* Aim of the exercise:
Your task is to output all the records below, word for word.

═══ Task inputs ═══

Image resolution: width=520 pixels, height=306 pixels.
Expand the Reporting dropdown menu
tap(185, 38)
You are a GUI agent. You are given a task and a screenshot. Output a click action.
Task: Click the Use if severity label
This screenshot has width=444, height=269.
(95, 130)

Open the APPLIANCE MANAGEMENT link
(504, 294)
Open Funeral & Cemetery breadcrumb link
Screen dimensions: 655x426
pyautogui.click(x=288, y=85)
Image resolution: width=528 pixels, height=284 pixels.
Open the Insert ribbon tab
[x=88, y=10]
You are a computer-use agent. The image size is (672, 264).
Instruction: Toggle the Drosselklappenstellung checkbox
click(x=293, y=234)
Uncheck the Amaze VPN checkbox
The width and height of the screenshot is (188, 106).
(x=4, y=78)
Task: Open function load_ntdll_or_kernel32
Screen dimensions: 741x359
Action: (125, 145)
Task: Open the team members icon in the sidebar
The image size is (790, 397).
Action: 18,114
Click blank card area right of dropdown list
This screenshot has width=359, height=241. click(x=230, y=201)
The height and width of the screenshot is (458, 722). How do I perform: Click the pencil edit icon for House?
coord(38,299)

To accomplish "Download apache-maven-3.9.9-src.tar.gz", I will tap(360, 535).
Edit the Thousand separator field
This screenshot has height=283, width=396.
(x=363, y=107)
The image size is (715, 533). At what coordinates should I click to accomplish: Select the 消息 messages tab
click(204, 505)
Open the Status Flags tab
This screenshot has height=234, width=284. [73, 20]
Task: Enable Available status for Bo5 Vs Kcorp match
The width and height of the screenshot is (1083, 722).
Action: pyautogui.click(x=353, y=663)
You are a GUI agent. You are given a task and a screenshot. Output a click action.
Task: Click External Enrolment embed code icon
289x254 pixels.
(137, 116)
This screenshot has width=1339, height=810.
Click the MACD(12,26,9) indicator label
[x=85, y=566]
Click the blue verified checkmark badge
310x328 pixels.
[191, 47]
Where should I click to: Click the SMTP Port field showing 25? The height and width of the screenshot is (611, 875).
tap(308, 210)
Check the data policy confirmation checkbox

═══

* Task result:
Image resolution: width=520 pixels, height=306 pixels.
Expand the Reporting dropdown menu
tap(185, 38)
You are a GUI agent. You are given a task and a screenshot. Output a click action.
Task: Click the Use if severity label
This screenshot has width=444, height=269.
(95, 130)

Open the APPLIANCE MANAGEMENT link
(504, 294)
Open Funeral & Cemetery breadcrumb link
Screen dimensions: 655x426
pyautogui.click(x=288, y=85)
Image resolution: width=528 pixels, height=284 pixels.
Open the Insert ribbon tab
[x=88, y=10]
You are a computer-use agent. The image size is (672, 264).
Instruction: Toggle the Drosselklappenstellung checkbox
click(x=293, y=234)
Uncheck the Amaze VPN checkbox
The width and height of the screenshot is (188, 106).
(x=4, y=78)
Task: Open function load_ntdll_or_kernel32
Screen dimensions: 741x359
Action: (125, 145)
Task: Open the team members icon in the sidebar
The image size is (790, 397).
Action: 18,114
Click blank card area right of dropdown list
This screenshot has width=359, height=241. click(x=230, y=201)
The height and width of the screenshot is (458, 722). How do I perform: Click the pencil edit icon for House?
coord(38,299)

To accomplish "Download apache-maven-3.9.9-src.tar.gz", I will tap(360, 535).
Edit the Thousand separator field
This screenshot has height=283, width=396.
(x=363, y=107)
The image size is (715, 533). At what coordinates should I click to accomplish: Select the 消息 messages tab
click(204, 505)
Open the Status Flags tab
This screenshot has height=234, width=284. [73, 20]
Task: Enable Available status for Bo5 Vs Kcorp match
The width and height of the screenshot is (1083, 722).
Action: pyautogui.click(x=353, y=663)
You are a GUI agent. You are given a task and a screenshot. Output a click action.
Task: Click External Enrolment embed code icon
289x254 pixels.
(137, 116)
This screenshot has width=1339, height=810.
Click the MACD(12,26,9) indicator label
[x=85, y=566]
Click the blue verified checkmark badge
310x328 pixels.
[191, 47]
Where should I click to: Click the SMTP Port field showing 25? The height and width of the screenshot is (611, 875).
tap(308, 210)
Check the data policy confirmation checkbox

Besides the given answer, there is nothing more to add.